→ Required task
Transcribe the records word for word, beginning at the line that contains "Image resolution: width=2576" and ending with the line that contains "pyautogui.click(x=241, y=554)".

→ Exercise material
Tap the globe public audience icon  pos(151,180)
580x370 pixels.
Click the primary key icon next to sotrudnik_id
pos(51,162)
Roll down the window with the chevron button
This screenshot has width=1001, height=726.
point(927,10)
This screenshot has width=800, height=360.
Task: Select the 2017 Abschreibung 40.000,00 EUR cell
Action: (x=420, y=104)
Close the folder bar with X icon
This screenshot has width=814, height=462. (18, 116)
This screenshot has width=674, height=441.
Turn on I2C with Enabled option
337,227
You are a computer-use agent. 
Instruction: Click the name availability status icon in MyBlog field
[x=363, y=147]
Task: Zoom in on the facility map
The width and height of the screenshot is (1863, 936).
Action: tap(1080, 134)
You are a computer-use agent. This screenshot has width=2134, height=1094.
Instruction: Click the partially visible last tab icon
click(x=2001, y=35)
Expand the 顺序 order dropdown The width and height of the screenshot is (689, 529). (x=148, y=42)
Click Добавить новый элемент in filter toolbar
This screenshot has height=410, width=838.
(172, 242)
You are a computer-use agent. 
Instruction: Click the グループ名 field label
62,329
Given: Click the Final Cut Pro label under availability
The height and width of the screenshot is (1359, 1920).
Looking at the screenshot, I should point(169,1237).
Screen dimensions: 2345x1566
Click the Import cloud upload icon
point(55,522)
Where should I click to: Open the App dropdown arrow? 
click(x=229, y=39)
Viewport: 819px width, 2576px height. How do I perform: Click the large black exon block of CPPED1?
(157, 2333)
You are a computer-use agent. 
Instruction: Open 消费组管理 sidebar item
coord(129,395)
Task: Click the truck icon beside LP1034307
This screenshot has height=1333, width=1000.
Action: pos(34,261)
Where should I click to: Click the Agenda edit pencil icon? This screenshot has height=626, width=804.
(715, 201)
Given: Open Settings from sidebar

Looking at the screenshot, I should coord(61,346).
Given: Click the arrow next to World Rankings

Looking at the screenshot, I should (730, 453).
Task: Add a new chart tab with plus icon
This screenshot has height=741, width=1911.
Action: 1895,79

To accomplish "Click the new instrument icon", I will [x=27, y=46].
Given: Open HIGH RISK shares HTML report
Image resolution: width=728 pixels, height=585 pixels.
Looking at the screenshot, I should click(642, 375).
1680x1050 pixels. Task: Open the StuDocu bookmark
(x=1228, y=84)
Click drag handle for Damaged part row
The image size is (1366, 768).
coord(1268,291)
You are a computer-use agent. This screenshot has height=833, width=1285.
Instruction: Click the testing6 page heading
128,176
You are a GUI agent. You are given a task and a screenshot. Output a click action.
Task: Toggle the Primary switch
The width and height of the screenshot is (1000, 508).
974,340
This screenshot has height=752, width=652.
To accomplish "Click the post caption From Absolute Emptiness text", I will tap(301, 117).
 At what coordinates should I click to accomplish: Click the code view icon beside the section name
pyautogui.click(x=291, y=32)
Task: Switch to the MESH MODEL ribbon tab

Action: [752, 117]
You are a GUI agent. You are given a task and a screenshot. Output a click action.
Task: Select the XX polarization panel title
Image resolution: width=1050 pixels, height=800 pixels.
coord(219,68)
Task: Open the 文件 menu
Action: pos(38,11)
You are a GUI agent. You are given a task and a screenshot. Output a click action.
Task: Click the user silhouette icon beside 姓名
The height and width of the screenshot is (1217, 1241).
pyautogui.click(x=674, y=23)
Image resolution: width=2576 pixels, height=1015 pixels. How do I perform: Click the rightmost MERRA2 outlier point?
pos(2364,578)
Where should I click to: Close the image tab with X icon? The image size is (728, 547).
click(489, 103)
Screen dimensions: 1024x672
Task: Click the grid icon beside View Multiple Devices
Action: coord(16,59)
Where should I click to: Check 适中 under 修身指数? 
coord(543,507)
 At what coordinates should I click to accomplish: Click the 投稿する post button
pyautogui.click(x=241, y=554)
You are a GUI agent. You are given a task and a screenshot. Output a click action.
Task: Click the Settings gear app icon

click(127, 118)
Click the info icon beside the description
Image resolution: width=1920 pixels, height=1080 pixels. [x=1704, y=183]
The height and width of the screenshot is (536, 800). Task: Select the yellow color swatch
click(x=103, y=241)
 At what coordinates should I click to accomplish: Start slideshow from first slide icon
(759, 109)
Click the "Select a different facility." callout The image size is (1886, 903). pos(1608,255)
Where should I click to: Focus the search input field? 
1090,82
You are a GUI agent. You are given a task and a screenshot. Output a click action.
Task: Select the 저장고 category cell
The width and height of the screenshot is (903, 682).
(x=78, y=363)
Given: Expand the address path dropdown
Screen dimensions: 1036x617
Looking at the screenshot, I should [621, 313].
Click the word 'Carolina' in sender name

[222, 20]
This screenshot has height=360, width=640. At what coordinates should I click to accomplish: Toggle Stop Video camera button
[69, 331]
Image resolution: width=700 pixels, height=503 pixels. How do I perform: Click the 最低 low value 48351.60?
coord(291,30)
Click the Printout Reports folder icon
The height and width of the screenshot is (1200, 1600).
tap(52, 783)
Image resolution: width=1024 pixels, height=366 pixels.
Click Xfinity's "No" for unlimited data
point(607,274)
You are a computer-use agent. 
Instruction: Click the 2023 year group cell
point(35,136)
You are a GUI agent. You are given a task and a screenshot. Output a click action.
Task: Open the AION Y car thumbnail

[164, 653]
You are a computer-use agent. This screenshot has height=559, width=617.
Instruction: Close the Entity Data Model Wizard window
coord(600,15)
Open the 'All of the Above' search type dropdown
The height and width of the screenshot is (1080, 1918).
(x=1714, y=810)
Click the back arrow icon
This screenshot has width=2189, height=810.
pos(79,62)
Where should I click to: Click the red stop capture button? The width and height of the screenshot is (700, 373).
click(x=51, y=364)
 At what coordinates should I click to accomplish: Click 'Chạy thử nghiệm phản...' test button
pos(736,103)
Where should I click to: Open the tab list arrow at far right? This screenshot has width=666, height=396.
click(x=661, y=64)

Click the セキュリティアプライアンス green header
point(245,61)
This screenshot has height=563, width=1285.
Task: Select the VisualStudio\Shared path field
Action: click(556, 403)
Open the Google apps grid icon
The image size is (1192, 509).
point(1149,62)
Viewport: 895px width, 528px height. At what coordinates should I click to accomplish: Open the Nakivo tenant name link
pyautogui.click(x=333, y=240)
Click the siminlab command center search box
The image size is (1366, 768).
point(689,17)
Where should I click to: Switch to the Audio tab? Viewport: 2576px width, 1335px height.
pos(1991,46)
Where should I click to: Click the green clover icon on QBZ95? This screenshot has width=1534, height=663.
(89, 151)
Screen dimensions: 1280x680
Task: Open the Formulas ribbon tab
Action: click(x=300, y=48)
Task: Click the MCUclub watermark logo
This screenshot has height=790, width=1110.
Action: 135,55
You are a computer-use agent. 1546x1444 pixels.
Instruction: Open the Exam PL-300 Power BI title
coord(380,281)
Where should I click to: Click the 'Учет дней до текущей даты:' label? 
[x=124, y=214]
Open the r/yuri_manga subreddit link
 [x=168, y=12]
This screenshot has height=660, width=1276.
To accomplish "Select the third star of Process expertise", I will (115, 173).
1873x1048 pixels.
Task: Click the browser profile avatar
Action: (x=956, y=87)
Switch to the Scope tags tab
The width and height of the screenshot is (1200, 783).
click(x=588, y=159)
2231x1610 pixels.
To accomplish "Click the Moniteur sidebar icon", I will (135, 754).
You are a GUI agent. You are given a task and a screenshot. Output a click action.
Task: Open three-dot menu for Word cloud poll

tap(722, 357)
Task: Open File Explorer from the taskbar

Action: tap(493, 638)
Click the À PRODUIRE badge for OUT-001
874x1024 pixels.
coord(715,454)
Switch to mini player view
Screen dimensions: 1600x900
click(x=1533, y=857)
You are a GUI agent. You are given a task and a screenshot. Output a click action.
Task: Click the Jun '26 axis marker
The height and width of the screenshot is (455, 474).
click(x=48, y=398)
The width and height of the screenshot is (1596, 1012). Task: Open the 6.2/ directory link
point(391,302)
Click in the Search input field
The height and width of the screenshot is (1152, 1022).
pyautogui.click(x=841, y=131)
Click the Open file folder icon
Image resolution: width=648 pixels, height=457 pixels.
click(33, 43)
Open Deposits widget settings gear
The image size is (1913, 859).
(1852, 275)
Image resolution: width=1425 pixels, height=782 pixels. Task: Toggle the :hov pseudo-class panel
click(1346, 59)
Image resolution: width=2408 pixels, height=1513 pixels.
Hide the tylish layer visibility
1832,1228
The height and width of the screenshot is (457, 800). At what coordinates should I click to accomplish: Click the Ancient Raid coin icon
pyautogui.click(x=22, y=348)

→ Exercise answer
Image resolution: width=2576 pixels, height=1015 pixels. How do I perform: Click the rightmost MERRA2 outlier point?
pos(2364,578)
Where should I click to: Close the image tab with X icon? The image size is (728, 547).
click(489, 103)
Screen dimensions: 1024x672
Task: Click the grid icon beside View Multiple Devices
Action: coord(16,59)
Where should I click to: Check 适中 under 修身指数? 
coord(543,507)
 At what coordinates should I click to accomplish: Click the 投稿する post button
pyautogui.click(x=241, y=554)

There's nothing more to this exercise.